After service in Palestine, Henn-Collins was possibly the first serving officer to come under enemy fire in the early hours of the Second World War. In August 1939, when he was Brigade Signals Officer to the 1st Brigade of Guards, he had been ordered to lead a detachment of signallers and their equipment into Poland, as part of a British Military Mission under the command of the battle-scarred veteran General Carton de Wiart, VC, blinded in one eye and with an artificial hand. Their objective was to set up radio communications between Mission HQ in Warsaw, the UK and units of the Polish army. They were to travel in plain clothes, but with battle-dress in their kit, and six tons of equipment, through France to Marseille, where HMS Shropshire would take them to Alexandria. There they were issued with passports and fictitious occupations, before trans-shipping to a ferry en route to Turkey, by which time Britain and France were at war with Germany. From there they travelled by rail through Romania, setting up radio communications along the way.

By the time they crossed the Polish frontier southeast of Warsaw, German armoured divisions were driving east towards the capital, and their reconnaissance planes were taking an interest in this strange convoy, which was now in a war zone. The detachment was ordered to change into uniform. In Lvov they were under heavy fire from low-flying aircraft: they could not move forward, nor could they stay put, risking further attentions from the Luftwaffe. For several nights they shuttled to and fro a few miles west to east and back again, awaiting instructions, and it was not until 8 September when they rendezvoused with General de Wiart, who had moved his headquarters from Warsaw to Tarnopol, that their mission was abandoned. They were ordered to destroy their equipment, and make their way home in twos and threes as best they could. Back in Alexandria Henn-Collins's instructions were to return to London where he was posted to Staff College at Camberley, and wrote a critical report on the lessons to be learned from this expedition.
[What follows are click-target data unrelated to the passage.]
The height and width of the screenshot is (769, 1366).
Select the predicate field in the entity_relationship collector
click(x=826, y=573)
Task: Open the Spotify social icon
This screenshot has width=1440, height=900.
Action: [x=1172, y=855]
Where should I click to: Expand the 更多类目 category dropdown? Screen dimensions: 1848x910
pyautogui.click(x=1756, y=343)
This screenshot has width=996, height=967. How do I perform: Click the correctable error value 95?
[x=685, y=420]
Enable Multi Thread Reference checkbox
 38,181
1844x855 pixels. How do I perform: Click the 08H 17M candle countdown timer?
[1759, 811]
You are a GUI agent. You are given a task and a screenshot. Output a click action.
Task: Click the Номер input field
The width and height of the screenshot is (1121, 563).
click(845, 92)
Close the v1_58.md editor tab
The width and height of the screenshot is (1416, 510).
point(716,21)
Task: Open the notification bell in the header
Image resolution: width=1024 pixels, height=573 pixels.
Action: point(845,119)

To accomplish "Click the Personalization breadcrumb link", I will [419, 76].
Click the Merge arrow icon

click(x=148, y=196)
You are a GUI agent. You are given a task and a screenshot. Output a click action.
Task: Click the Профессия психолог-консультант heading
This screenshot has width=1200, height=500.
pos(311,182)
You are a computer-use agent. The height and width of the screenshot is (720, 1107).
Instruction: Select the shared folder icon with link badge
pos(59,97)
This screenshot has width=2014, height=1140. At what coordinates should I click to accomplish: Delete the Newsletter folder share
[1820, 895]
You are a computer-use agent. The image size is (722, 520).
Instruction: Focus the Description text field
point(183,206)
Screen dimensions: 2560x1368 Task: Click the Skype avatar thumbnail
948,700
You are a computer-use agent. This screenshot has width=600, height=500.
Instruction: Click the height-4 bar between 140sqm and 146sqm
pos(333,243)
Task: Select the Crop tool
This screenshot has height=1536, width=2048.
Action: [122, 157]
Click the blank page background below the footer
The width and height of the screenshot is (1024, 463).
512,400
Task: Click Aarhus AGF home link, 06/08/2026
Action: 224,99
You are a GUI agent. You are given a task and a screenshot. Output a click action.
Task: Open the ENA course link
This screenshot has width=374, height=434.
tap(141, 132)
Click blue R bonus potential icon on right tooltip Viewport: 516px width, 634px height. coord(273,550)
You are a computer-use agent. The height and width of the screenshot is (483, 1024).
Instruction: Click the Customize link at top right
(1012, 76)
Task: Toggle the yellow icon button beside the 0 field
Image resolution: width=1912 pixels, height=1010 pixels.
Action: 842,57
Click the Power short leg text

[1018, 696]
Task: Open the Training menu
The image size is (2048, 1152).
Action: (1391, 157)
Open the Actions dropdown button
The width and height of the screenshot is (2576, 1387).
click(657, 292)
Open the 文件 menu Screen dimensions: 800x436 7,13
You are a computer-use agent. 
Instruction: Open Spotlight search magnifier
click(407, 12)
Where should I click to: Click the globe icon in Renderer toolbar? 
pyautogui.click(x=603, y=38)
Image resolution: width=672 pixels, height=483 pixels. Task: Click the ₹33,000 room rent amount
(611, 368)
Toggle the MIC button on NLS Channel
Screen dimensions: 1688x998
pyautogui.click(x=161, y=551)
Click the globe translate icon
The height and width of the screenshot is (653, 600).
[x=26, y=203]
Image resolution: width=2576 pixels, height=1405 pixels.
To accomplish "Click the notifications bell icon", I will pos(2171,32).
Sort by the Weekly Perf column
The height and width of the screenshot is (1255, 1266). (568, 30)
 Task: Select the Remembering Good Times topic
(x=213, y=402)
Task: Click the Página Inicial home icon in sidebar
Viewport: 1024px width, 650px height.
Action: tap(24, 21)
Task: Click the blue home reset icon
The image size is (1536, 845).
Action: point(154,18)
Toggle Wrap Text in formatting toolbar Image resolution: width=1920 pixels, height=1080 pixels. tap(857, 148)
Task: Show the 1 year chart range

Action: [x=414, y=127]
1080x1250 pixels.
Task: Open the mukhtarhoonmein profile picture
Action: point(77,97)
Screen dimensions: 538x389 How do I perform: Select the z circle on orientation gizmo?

Although the mission was aborted, the outcome would have been quite different if the Russians had not invaded. The Poles had plans to conduct a guerrilla war in the east, and a British Signals unit behind the lines would have been of considerable use to the Allies.

==Later wartime postings==

For Henn-Collins various postings during the next three years included a period in the Directorate of Military Training, and promotion to major and then, with the rank of lieutenant-colonel, to Allied Forces Headquarters in Algiers as Officer in Charge of Radio Section, to set up links throughout the North African Theatre.

==Post-war engineering career and retirement==

He was a resourceful, inventive, and practical engineer. He patented an enciphering and deciphering machine, assigned to the Ministry of Supply with no financial benefit to himself; and he had so many ideas for civilian projects which could not be exploited within the service that he resigned his commission in 1947 in order to set up as a consulting engineer.

Partly as a result of his wartime contacts, his company, Henn-Collins Associates, undertook a wide range of projects for government agencies and commercial organisations worldwide, mostly in the field of telecommunications, but he had other interests as well, and in the 1950s and 60s he patented a number of devices of an electro-mechanical nature. In his workshop he developed his idea for a quartz crystal clock which by using transistors in place of thermionic valves, made possible a much smaller quartz clock than was previously feasible. He described his "mantelpiece" clock in the British Horological Journal in 1957 and showed it at an exhibition in Goldsmiths' Hall in 1958, "The Pendulum to the Atom", which was opened by Prince Philip, Duke of Edinburgh. Christopher Henn-Collins and Dr Louis Essen, inventor of the caesium clock were presented to him.

Before he retired to Guernsey in 1970 he represented the Institution of Electrical Engineers and the Institution of Electrical and Radio Engineers on a British Standards Institution committee which produced a Code of Practice for the reception of sound and television broadcasting. He returned to England three years before his death.

==Personal life==

He married first Patricia Hooper, who died in 1974, and in 1976 he married Andora de Quehen who survived him.